Amadou Sanneh, Finance Minister

The International Monetary Fund (IMF) has expressed serious concerns about the Gambia’s rising debt vulnerabilities.

The IMF said the country’s debt-to-GDP ratio has skyrocketed by end‑2017 to nearly 130 per cent of GDP and total debt service-to-revenue (excluding grants) is now projected to average 53 per cent over 2018–20.

It added that an updated debt sustainability analysis shows that the Gambia’s public debt is now unsustainable, with high external and domestic debt as well as a large pipeline of already-contracted loans that pose risks to solvency.

The IMF made observations at the end of the second review of the Staff Monitored Program (SMP) with the Gambia aimed at enabling Gambian authorities to establish a track record for a possible Extended Credit Facility (ECF) arrangement and to incorporate the outcome of the International Conference for the Gambia that was held in Brussels during May 22–23, 2018.

Gambian authorities have so far adopted a multi-pronged strategy to restore and maintain debt sustainability, comprising measures to boost domestic revenue mobilization; re-prioritizing the existing projects pipeline and seeking improvements in the terms of the already-contracted loans to raise their concessionality; request for debt relief and restructuring from external creditors; and an NDP financing strategy that emphasizes grant financing and private investment. Furthermore, strengthening investment appraisal and selection processes should help to boost investment efficiency and productivity.

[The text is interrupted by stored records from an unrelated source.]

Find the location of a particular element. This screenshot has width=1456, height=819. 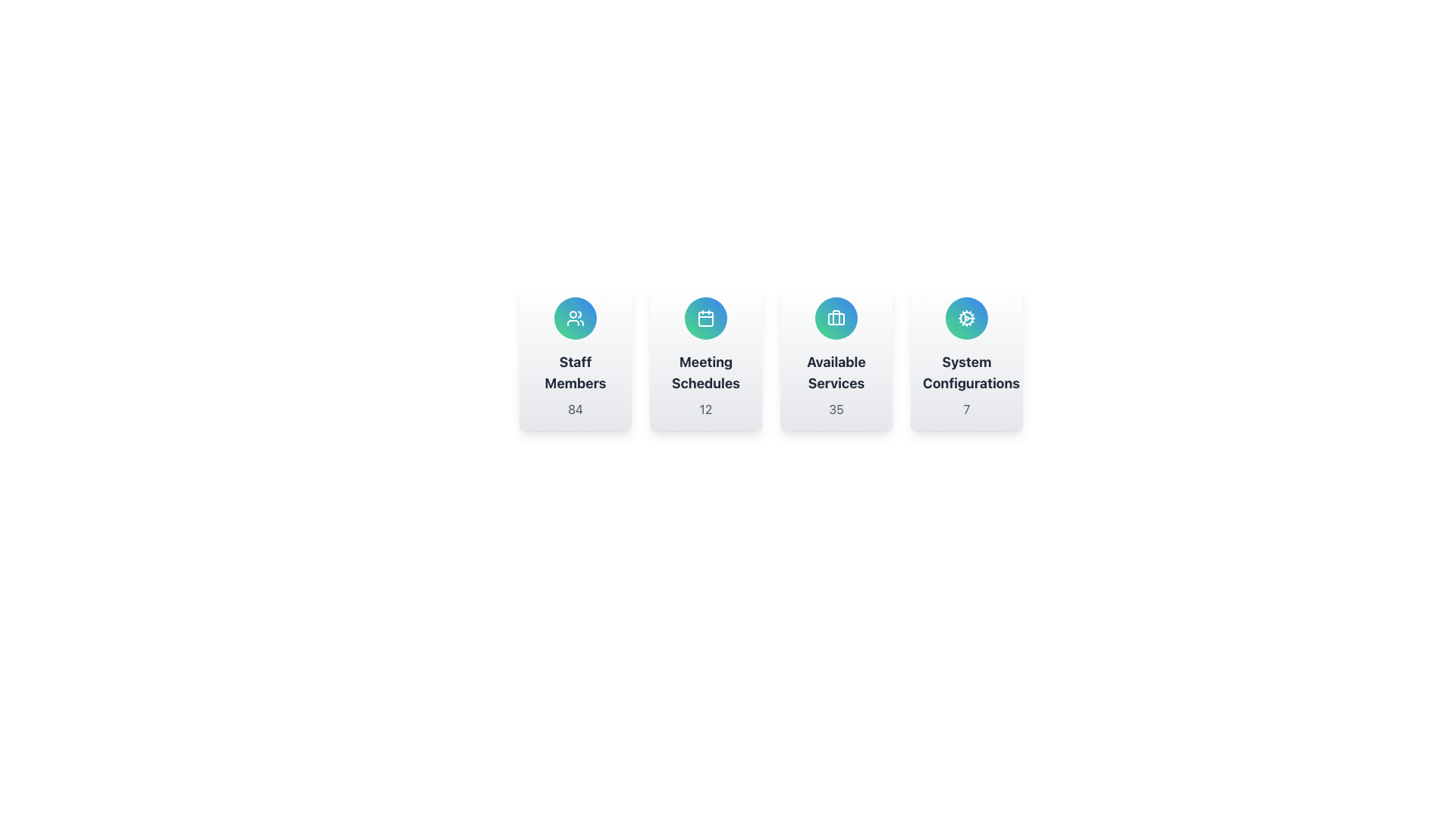

the icon centered at the top of the 'System Configurations' card is located at coordinates (966, 318).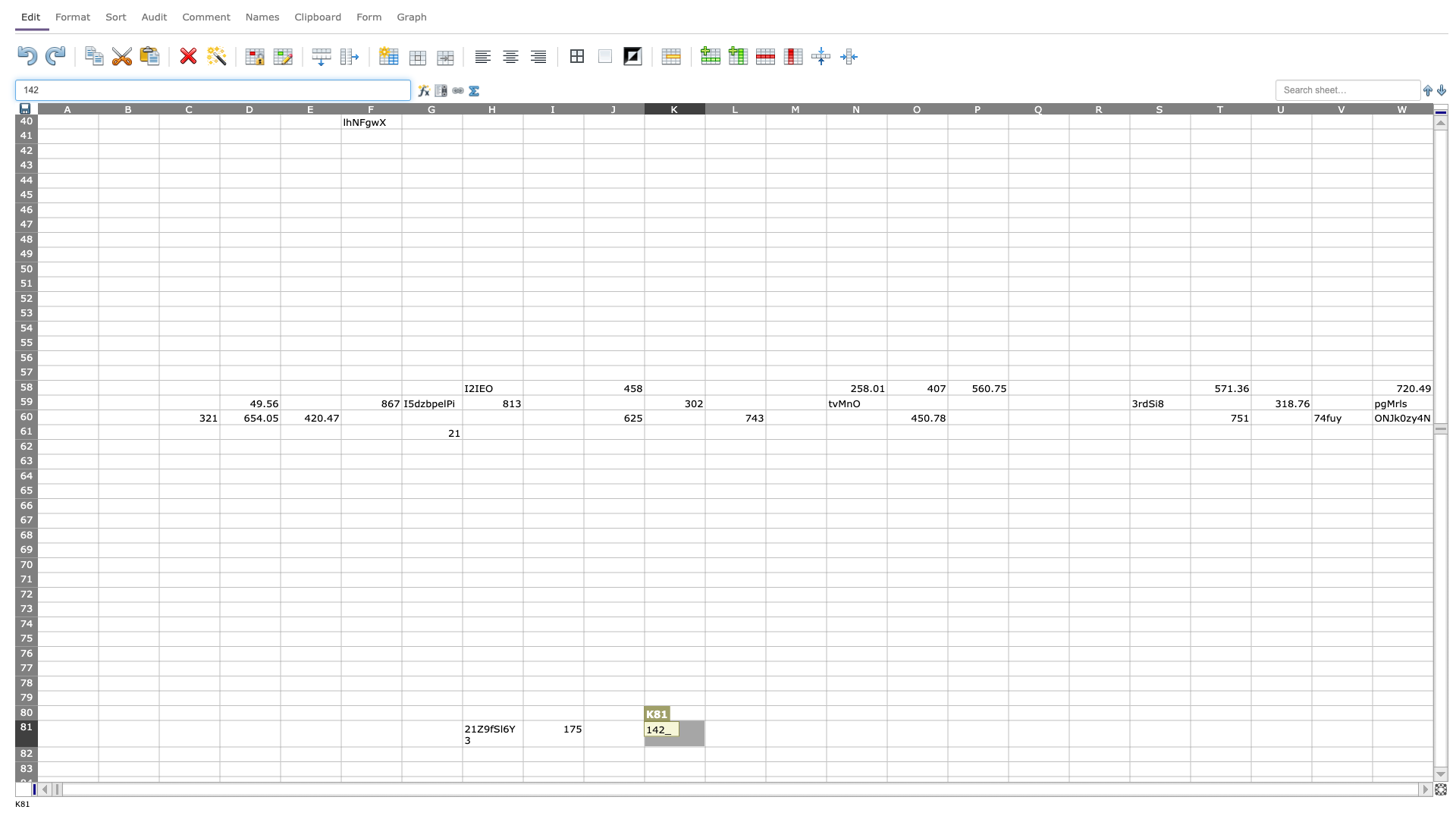  What do you see at coordinates (825, 733) in the screenshot?
I see `Right edge at position M81` at bounding box center [825, 733]. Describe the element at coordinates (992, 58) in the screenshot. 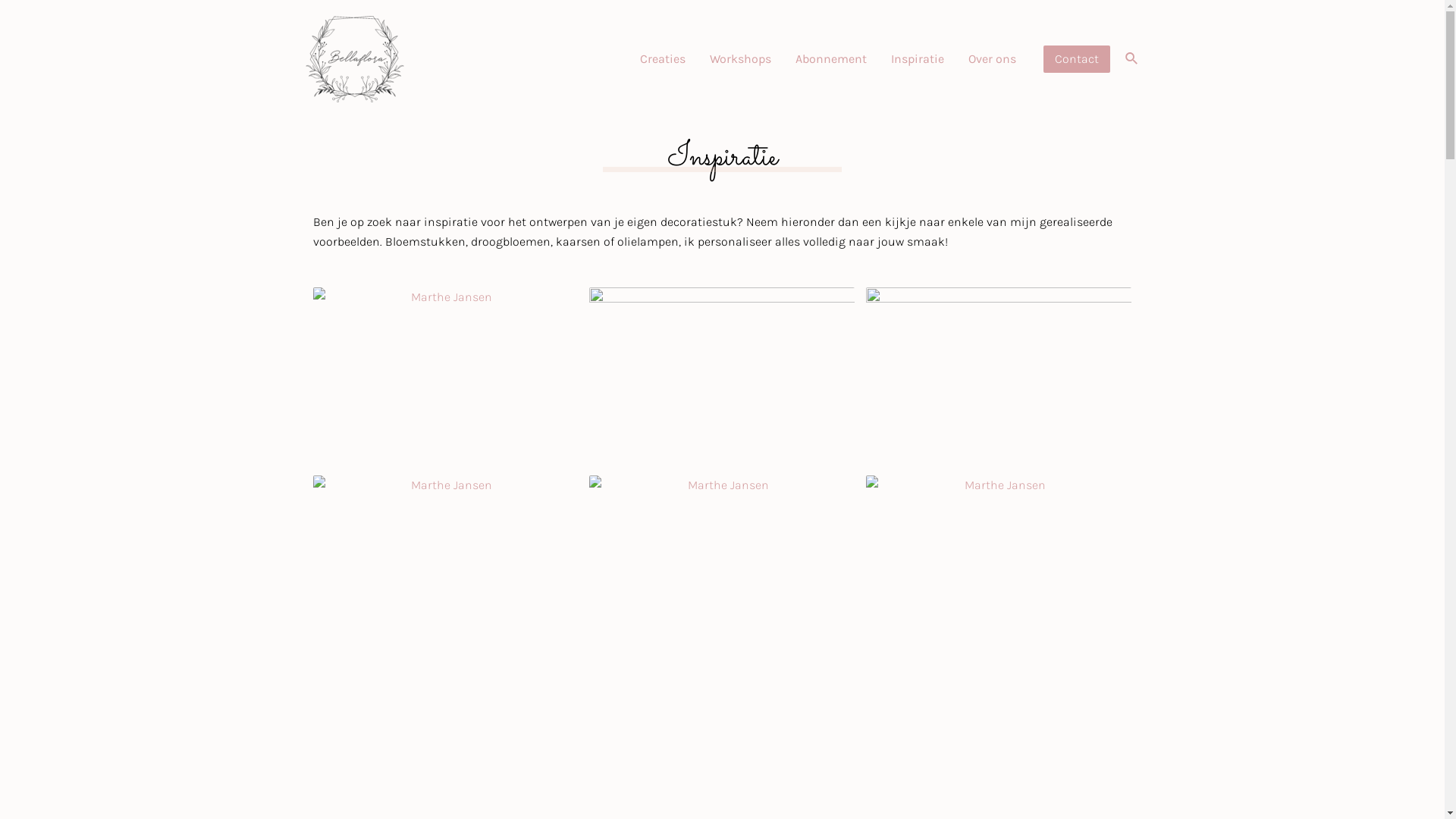

I see `'Over ons'` at that location.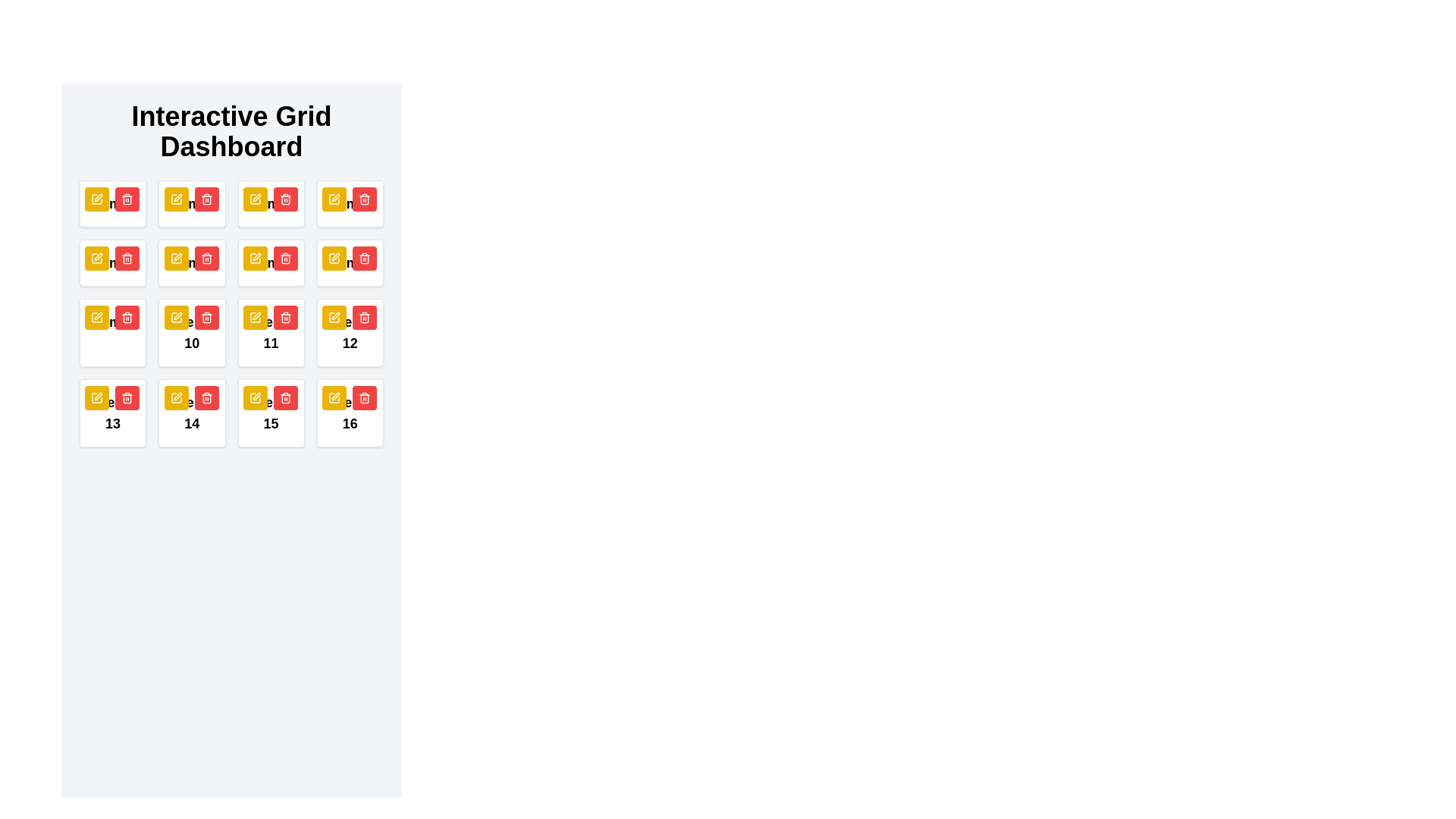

The authorities are also developing and implementing both a medium-term economic and fiscal framework (MTEFF), which will help anchor fiscal policy and facilitate policy-driven budget allocations, and a medium-term debt strategy (MTDS), which foresees a lengthening of the maturity of domestic debt to reduce rollover risk, both of which will be regularly reviewed.

The IMF noted that risks to the Gambia’s outlook stem primarily from legacy issues, including a possible resurgence of political instability, rising public debt and debt service ratios, and lack of control over external debt accumulation, including by state-owned enterprises (SOEs).

It added: “Mitigating these risks will require implementation of the MTEFF and the MTDS, alongside critical SOE reforms to strengthen their governance and enhance their operational efficiency and transparency. The recent completion of the prior action paving the way for the commencement of special audits of key SOEs was a critical milestone in this regard. The authorities are also amending the legal framework of the central bank to strengthen its operational autonomy and to support healthy financial intermediation and inclusion.

“The Gambia embarked on far-reaching economic reforms following its peaceful democratic transition in 2017. The current supportive political environment, ongoing democratic transition and gains in political and economic inclusion have been confidence-enhancing, helping to engender significant international goodwill. As a result, development partners pledged over US$1.5 billion at the recent Brussels conference held in support of The Gambia’s 2018–21 National Development Plan (NDP).

“Economic recovery is well underway and the outlook is favorable, albeit contingent on continued adherence to the policy reform agenda. The pickup in growth in 2017 to an estimated 3.5 percent from 2.2 percent in 2016 was underpinned by a recovery of agriculture following improved weather conditions, a rebound in tourism, increased trade over improved relations with neighboring Senegal, and renewed foreign direct investment.

“Fiscal consolidation and significant external financial support helped to improve the external position, stabilize the domestic currency, and spur a steady decline in consumer price inflation from 8.8 percent (year-on-year) at end-January 2017 to 6.6 percent at end-April 2018. Gross international reserves increased from 1.4 months of next year’s projected imports at end-2016 to about 2.8 months at end-2017. With the government’s reduced domestic borrowing, private sector credit grew by 13.8 percent (year on year) at end-April 2018, reversing its earlier declining trend. Continued strengthening of risk-based supervision and a greater willingness to act on early signs of asset quality problems by the central bank will help further to underpin financial stability.

“Implementation of the SMP remains broadly satisfactory. All-but-one indicative quantitative targets through end-March 2018 were met and most structural benchmarks were implemented. Although the continuous target on nonconcessional borrowing was breached at end-2017 by a substantial margin, corrective measures are now in place to prevent a future reoccurrence.”